I dont know… I have tried Hyatt this year and ended up one night short of an Explorist. 29 that is. The Regencies are okay, the Grand and Park Hyatts are a delight. But the Houses and Places, where one would necessarily need to have the bulk of the stays are all very meh. Often times tired, very much hit and miss and openly speaking behind even random Hampton Inns or such in my sampling. Heck, I feel Hyatt might be overrated even though I like WoH (mostly)
I’d be interested to see an article comparing the status levels of DL, AA, and UA. I will likely status match/challenge from UA to DL or AA with UA’s new elite qualifying structure. An in depth review could help make the choice between AA and DL easier. Currently I’m a UA Plat would like to keep 75k status with a legacy carrier but I’m not sure what the best choice is in my case.
Matthew, perhaps you should consider the American Express Hilton Aspire card. Between Airline Fee credit and Resort credit, both of which are automatic and easily attained, they PAY you $50 (over the $450 AF) each year to have the card. Add the Free Weekend night and they paid me over $350 this year. Diamond status, 14 points per $ and large footprint as well. (Often multiple acceptable properties in locations where Hyatt has just one – so more options which could result in lower costs.) Now that churning is essentially gone, I think it’s a no-brainer to have and hold for all Hilton spending and not worry about qualifying for status. (You DO occasionally have to book a pet fee, maybe traveling with a friend’s small dog, even if it ends up getting cancelled, don’t you?)
I frankly don’t understand why everyone is always comparing American to United or Delta’s frequent flyer program.
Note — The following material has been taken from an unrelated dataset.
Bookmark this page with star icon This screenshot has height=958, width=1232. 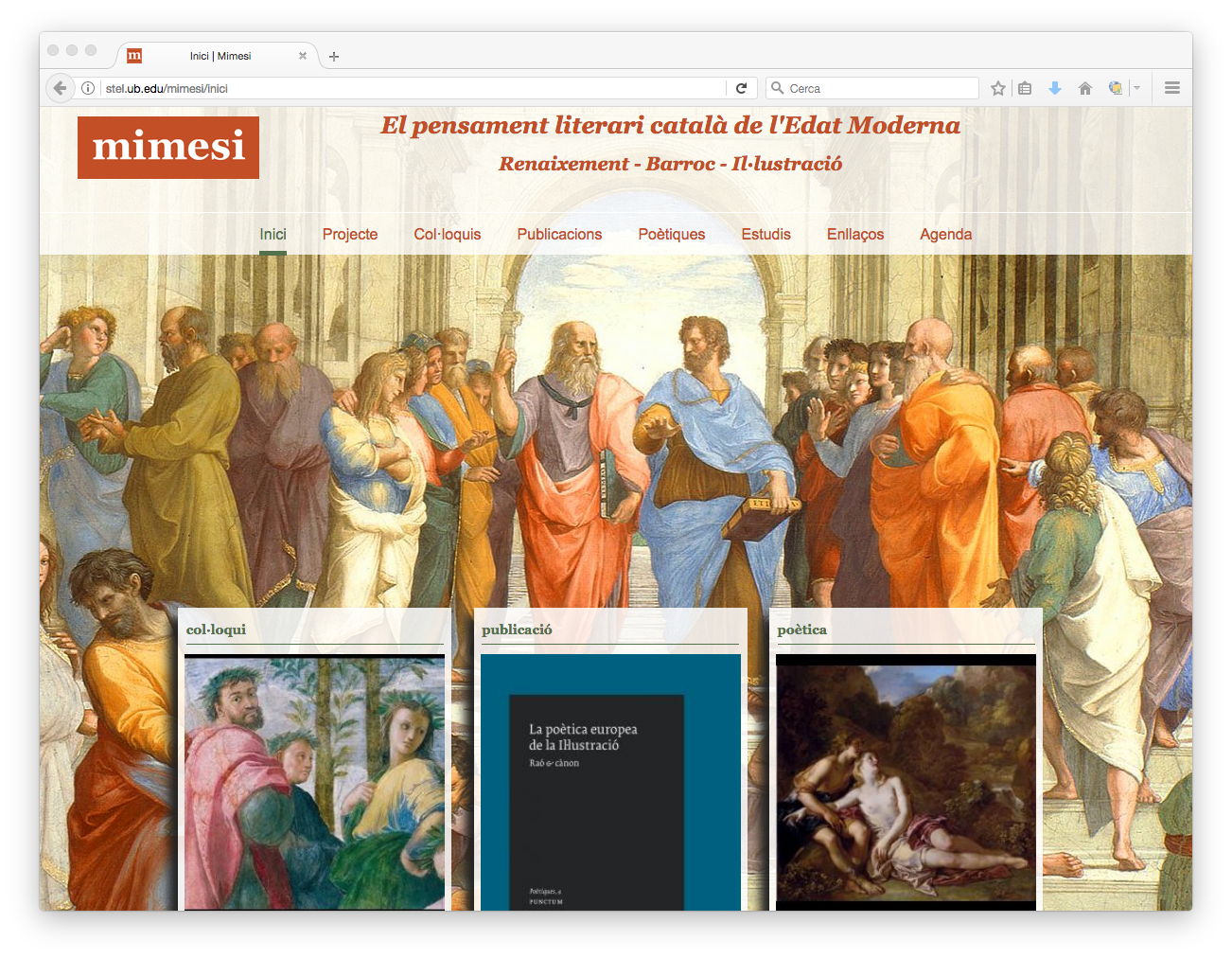click(997, 88)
Instead of AA why not consider BA (much better program in my opinion). Instead of Delta consider KLM/AF. BA and KLM are transfer partners from Chase. KLM/AF even from Amex and Citi should you need to top off points. Domestic 1st class in the US with their snack baskets is a joke where the “upgrade” is minimal in experience.
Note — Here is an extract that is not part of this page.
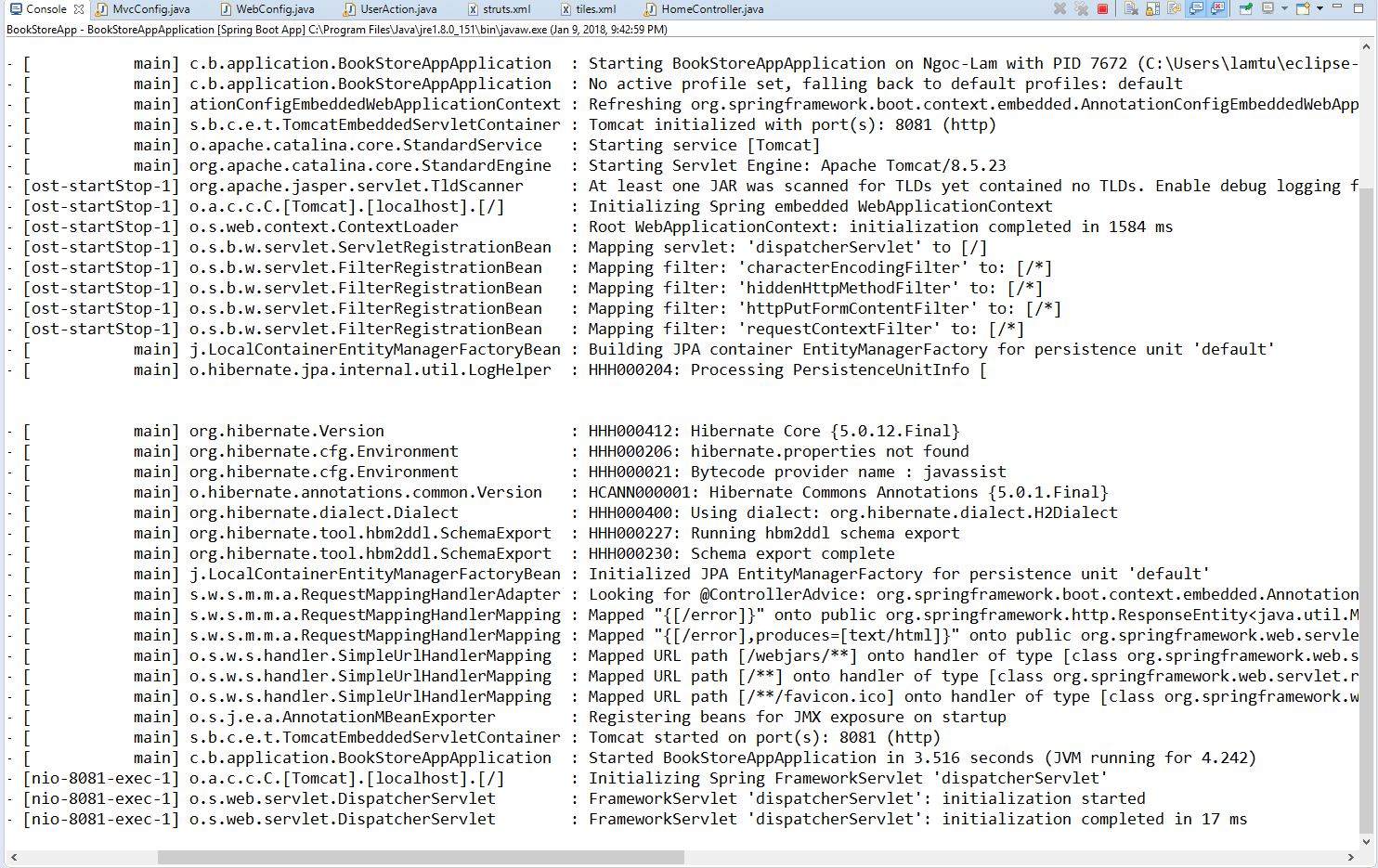Pin the console view
The image size is (1378, 868).
click(1246, 9)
Am a United 1K and MM but with their most recent changes United has created a Frankenstein like program where I simply don’t care to read through it in detail or to give them more than the occasional short hop flight. I’ll be crediting soon to another Star Alliance carrier. SAS, TK, SQ, even Lufthansa’s program are better now for the kind of flying and redemptions I do.
So why not credit to foreign carriers and rack up status faster with a program outside of the US?
@Endlosluft – If the majority of my travel was international I would very much look into another *A carrier where I could much more easily earn *Gold. Having said that I do quite a bit of domestic flying as well so the benefits of having elite status with a domestic carrier has a lot of value to me as well. Now I suppose if I wanted to change all of my domestic travel to JetBlue I might be able to get status with them as well as *Gold with another carrier but I really don’t think that I am going to spend ~$5k on Jetblue tickets.
Hyatt does not match my travel needs. I can’t find enough Hyatt properties during business trips to reach their top status. As for airlines, I cannot understand that you don’t fly Delta. You could ask for a status match. You now hold status with the worst US airlines.
I appreciate that Hyatt is your favorite chain especially/mostly due to your top-tier status. Unfortunately, that’s what makes your hotel posts so Hyatt-centric and not so useful to some of us “plebes”. Eight of ten of your recent “fav hotels list” were Hyatt. I’m sure that’s true and they look super. If you’re top status. But understand this dims the value of reviews for the rest of us who don’t qualify for the perks and upgrades that make your stays so enjoyable. Not envy, but pragmatism: it ain’t gonna be “this review experience” for us.
I think it’s intractable; if I were you I’d be doing the same thing. But it becomes a spiral of us joining you on your annual journey to Hyatt requalification while unable to use your information.
But make no mistake, I really enjoy following your posts and wish you a great 2020.